Compressive Near-Field Wideband Channel Estimation for THz Extremely Large-scale MIMO Systems

TL;DR

This paper introduces a novel compressive sensing approach for estimating wideband near-field THz MIMO channels, accounting for spherical wavefront and beam-splitting effects, with improved accuracy over traditional methods.

Contribution

It proposes a frequency-independent orthogonal dictionary and a 2D block-sparse model for efficient near-field wideband channel estimation in THz MIMO systems.

Findings

The proposed method outperforms conventional polar-domain approaches.

It effectively captures the near-field and wideband effects in channel modeling.
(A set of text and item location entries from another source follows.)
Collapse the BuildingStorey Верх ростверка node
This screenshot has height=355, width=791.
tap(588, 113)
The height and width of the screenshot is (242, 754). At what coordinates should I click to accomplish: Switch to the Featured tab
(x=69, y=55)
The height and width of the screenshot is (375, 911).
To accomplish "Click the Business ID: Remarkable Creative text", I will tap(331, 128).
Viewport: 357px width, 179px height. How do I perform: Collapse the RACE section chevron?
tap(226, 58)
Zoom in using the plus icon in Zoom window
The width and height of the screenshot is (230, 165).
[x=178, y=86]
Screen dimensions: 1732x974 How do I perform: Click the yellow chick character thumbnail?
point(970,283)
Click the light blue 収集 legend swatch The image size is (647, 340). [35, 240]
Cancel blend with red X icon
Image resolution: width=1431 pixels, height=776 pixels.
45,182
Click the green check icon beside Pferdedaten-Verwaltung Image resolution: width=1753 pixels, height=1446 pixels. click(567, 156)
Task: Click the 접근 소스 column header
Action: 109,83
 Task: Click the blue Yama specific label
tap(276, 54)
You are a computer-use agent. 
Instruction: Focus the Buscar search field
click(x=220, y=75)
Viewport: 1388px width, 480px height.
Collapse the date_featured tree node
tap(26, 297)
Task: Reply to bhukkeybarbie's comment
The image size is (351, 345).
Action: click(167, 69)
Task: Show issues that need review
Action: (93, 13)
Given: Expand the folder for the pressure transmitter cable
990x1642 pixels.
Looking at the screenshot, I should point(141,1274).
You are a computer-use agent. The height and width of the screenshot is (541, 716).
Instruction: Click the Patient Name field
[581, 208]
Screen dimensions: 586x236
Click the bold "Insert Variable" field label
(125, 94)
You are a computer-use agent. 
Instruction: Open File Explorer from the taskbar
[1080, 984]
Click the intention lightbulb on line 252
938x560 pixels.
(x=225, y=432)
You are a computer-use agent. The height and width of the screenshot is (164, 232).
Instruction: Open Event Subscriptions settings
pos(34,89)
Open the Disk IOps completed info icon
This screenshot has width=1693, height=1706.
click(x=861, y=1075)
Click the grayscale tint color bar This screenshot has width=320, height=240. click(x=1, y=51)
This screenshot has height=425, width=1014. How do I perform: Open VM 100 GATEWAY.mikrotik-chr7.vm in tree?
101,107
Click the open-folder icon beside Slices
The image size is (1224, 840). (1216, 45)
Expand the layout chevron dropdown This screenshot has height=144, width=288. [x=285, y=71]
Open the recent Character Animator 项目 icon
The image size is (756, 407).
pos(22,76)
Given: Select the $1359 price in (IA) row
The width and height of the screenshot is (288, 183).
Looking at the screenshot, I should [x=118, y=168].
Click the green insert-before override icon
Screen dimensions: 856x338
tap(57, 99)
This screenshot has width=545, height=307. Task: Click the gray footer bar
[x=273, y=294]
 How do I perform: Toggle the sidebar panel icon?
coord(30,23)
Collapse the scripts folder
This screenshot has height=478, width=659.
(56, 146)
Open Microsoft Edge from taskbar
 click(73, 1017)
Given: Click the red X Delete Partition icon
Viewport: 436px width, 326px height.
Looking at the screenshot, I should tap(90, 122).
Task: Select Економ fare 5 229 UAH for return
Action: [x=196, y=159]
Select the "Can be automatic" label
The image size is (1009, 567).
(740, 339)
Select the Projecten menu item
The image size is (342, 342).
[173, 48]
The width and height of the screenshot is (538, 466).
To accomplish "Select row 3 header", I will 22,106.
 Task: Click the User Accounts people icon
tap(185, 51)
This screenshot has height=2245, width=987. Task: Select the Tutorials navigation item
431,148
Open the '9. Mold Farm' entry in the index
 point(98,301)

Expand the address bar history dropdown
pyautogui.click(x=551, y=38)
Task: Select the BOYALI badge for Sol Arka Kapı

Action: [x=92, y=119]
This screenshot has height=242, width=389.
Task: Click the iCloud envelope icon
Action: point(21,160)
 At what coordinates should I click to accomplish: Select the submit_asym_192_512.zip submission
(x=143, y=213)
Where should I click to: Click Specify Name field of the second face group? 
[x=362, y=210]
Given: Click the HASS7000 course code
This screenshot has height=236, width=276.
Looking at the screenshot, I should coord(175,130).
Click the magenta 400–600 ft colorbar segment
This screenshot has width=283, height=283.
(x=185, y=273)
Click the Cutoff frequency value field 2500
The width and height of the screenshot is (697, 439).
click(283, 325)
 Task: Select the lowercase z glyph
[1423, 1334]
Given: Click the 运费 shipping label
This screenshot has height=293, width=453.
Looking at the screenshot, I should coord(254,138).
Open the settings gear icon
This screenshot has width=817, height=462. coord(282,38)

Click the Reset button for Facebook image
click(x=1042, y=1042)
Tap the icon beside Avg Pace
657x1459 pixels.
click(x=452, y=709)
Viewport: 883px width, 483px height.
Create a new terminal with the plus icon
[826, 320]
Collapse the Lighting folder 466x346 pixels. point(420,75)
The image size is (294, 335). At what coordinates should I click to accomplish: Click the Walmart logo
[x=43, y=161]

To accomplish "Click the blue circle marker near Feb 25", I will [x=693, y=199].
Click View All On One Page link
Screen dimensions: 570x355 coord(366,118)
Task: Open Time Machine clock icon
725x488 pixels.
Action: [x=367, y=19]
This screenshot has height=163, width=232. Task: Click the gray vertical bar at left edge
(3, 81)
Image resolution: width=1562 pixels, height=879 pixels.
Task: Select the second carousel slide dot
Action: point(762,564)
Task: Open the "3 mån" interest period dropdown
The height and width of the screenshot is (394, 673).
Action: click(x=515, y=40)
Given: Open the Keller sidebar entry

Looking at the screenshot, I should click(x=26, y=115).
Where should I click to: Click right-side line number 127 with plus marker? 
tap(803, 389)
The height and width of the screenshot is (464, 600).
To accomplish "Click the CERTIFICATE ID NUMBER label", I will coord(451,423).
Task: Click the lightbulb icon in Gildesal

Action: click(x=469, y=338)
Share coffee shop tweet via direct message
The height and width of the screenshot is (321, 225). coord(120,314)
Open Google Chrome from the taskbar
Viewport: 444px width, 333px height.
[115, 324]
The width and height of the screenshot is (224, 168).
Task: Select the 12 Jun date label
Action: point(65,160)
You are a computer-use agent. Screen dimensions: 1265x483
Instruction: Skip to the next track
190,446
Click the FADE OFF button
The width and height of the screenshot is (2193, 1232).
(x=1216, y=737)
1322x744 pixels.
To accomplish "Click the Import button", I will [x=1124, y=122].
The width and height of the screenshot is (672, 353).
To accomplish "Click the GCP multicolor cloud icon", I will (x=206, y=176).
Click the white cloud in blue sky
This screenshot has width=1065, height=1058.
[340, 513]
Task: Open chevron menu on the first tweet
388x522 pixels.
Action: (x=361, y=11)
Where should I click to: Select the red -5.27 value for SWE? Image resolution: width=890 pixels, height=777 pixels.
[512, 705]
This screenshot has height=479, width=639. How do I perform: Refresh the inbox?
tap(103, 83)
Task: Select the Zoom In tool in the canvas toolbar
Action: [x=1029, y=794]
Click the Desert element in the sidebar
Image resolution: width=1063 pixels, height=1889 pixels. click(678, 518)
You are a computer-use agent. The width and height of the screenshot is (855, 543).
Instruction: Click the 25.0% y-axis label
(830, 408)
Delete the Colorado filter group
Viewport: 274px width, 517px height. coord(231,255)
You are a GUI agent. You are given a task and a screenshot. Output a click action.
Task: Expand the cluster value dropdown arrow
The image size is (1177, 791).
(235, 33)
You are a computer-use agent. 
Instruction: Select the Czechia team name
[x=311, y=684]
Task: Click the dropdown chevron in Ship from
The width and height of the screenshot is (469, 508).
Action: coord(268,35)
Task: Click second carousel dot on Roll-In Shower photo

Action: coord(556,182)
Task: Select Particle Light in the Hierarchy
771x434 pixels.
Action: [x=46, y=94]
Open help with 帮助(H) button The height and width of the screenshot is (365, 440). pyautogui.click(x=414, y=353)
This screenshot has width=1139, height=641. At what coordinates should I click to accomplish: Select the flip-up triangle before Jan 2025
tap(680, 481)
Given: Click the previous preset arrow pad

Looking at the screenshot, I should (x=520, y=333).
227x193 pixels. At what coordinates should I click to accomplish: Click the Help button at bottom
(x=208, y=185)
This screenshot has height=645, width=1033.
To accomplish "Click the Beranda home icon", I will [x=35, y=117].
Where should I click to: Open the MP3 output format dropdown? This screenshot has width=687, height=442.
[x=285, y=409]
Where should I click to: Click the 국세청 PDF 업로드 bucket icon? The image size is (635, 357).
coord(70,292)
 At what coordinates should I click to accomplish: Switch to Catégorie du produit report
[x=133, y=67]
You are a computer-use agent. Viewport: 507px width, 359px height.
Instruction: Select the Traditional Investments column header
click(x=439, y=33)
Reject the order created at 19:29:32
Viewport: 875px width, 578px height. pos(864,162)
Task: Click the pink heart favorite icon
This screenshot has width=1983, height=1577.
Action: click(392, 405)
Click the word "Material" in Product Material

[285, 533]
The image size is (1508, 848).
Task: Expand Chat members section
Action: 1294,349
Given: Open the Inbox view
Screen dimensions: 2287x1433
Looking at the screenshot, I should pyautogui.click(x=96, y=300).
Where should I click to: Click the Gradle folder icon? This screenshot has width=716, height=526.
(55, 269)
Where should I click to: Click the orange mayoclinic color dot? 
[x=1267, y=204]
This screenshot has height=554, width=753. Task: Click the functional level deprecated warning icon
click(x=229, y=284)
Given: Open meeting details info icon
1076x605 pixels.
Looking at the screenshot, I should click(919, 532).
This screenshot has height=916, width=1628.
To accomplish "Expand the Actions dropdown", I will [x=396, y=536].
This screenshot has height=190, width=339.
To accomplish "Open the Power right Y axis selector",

Numerical results validate the advantages of the 2D block-sparsity-aware framework.

Abstract

We consider the channel acquisition problem for a wideband terahertz (THz) communication system, where an extremely large-scale array is deployed to mitigate severe path attenuation. In channel modeling, we account for both the near-field spherical wavefront and the wideband beam-splitting phenomena, resulting in a wideband near-field channel. We propose a frequency-independent orthogonal dictionary that generalizes the standard discrete Fourier transform (DFT) matrix by introducing an additional parameter to capture the near-field property. This dictionary enables the wideband near-field channel to be efficiently represented with a two-dimensional (2D) block-sparse structure. Leveraging this specific sparse structure, the wideband near-field channel estimation problem can be effectively addressed within a customized compressive sensing framework. Numerical results demonstrate the significant advantages of our proposed 2D block-sparsity-aware method over conventional polar-domain-based approaches for near-field wideband channel estimation.